Photographie, design textile, teinture naturelle, scénographie, céramique, peinture… Cette diversité des approches rend perméable les frontières entre artisanat, design, spectacle vivant et art contemporain. L’atelier est actuellement occupé par sept membres développant leur travail à différentes échelles : locales, nationales, transfrontalières. 

Installée dans le quartier industriel de la Plaine des Bouchers (Meinau), nous aimons nous y retrouver pour travailler, échanger, collaborer et s’entraider au milieu des briques et des tôles ondulées. Une cour et des espaces communs nous permettent également d’accueillir des ateliers publics et différents évènements.

Nous sommes Pleines d’envies !

Petit Petit

Bienvenue à tous et toutes et bien sur aux enfants à l’atelier de Walbourg en outre forêt ;2 grandes pièces en sous sol bien aménagées desservies par un long couloir (accés par le garage) me permettent d’exposer mes tableaux reliefs , mes tableaux photos sur dibond ,mes sculptures et objets.Vous pourrez découvrir la matière première de mes travaux : d’innombrables P’tis RiensEléments déchets (principalement de bouteilles plastiques) préparés découpés accrochés posés entassés accumulés qui attendent là pour un jour alimenter une « élucubration mentale » de ma POESIE PLASTIQUE : jeu de création récréation re-création ;Visite d’atelier mais pas queDétrompez vous , Walbourg où se trouve mon atelier n’est qu’à 20mn de Strasbourg en passant par la contournante de Haguenau ;Celui-ci est à la lisière de l’immense et magnifique forêt d’Haguenau où après la visite vous pourrez vous attarder et atteindre de Walbourg un joli site naturel « l’étang vert » ; vous passerez devant l’abbatiale de Walbourg qui possède de remarquables vitraux du XV s et contemporains tout aussi remarquables (source d’inspiration pour certains de mes travaux photographiques)

Cécile Pétry

Le travail de Cécile Pétry tourne autour du dessin et du processus du dessin. Son intérêt pour la ligne la mène à explorer différents médiums; du dessin en réalité augmentée à l’animation; en passant par la mise en place dans l’espace ou encore le travail du textile et de la broderie, pour arriver au dessin performé.

Mais quel que soit son médium, ses œuvres sont toujours remplies d’humour, de dérision sans moquerie.

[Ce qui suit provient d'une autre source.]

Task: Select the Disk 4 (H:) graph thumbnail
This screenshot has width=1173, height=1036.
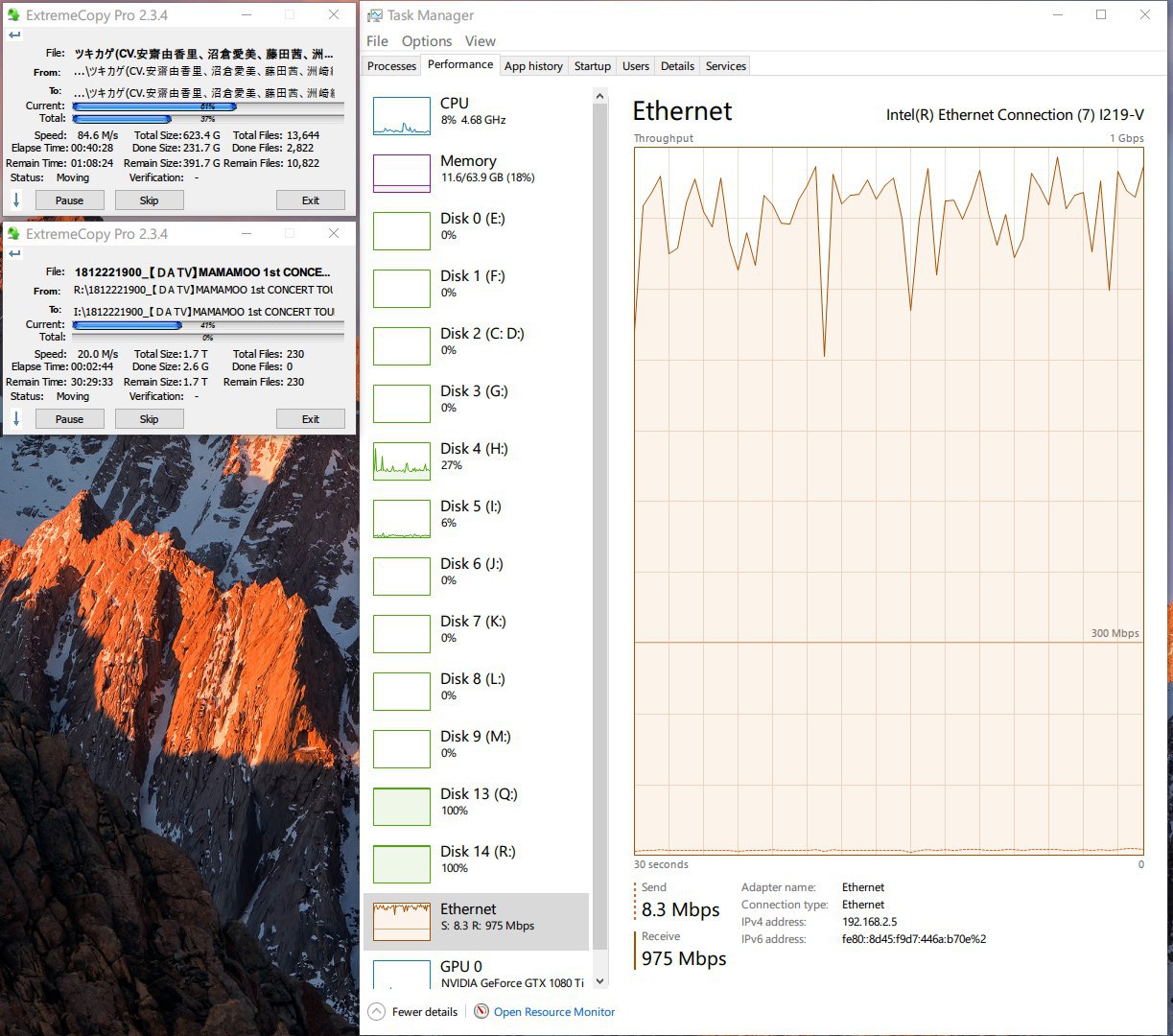Action: click(401, 460)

Elle nous emmène dans ses explorations (en Chine, en Italie, en littérature…) y apportant son regard décalé. Ses oeuvres ont souvent un caractère interactif, le visiteur peut rentrer dans une grande cabane brodée, jouer à un jeu de cartes quasi infini, construire sa propre aventure à travers ses travaux. 

Ces dernières années, son travail a évolué et l’installation est devenu un aspect important de sa pratique, ainsi que la vidéo ou l’écriture.

Christian Peter

photographe de la vallée de Munster né en 1959 à Munster. A l’âge de 12 ans, Christian Peter réalise ses premières expériences photographiques essentiellement nocturnes avec un Instamatic et il achète son premier reflex argentique à 14 ans avec pour objectif de faire de la photographie animalière dans le massif vosgien. Avec une singulière résolution, il s’interdit l’utilisation de son appareil pour les photos souvenirs de la famille et il ne fera qu’une seule exception à l’occasion de la commande d’un portrait officiel du patriarche. La pratique de l’équitation facilite ses rencontres avec la faune sauvage mais paradoxalement, l’éloigne de la photographie.En 1981, Christian Peter rejoint la scierie familiale pour y travailler jusqu’à sa cession en 1993. Il se retranche alors sur les hauteurs de Munster où il acquiert avec son épouse un ancien restaurant qu’il transforme en maison familiale et s’investit dans la conception de meubles jusqu’en 2015.Après plusieurs tentatives infructueuses de renouer avec la photographie, il s’équipe en 2012 d’un système numérique qui répond à ses exigences. La série Factory Telling le conduit sur les routes pendant 4 ans, à la redécouverte des usines abandonnées qu’il avait connues actives. Il en extrait sa première grande série photographique qui lui procure la sensation de pouvoir regarder enfin les usines autrement que pour leurs qualités productives, tournant ainsi définitivement la page de son passé d’industriel. Lors des trajets vers ces usines, les paysages qui défilent lui inspirent la série Horizon Tales qui lui ouvre un nouveau champ d’expérimentations et la mise en place d’une écriture photographique personnelle.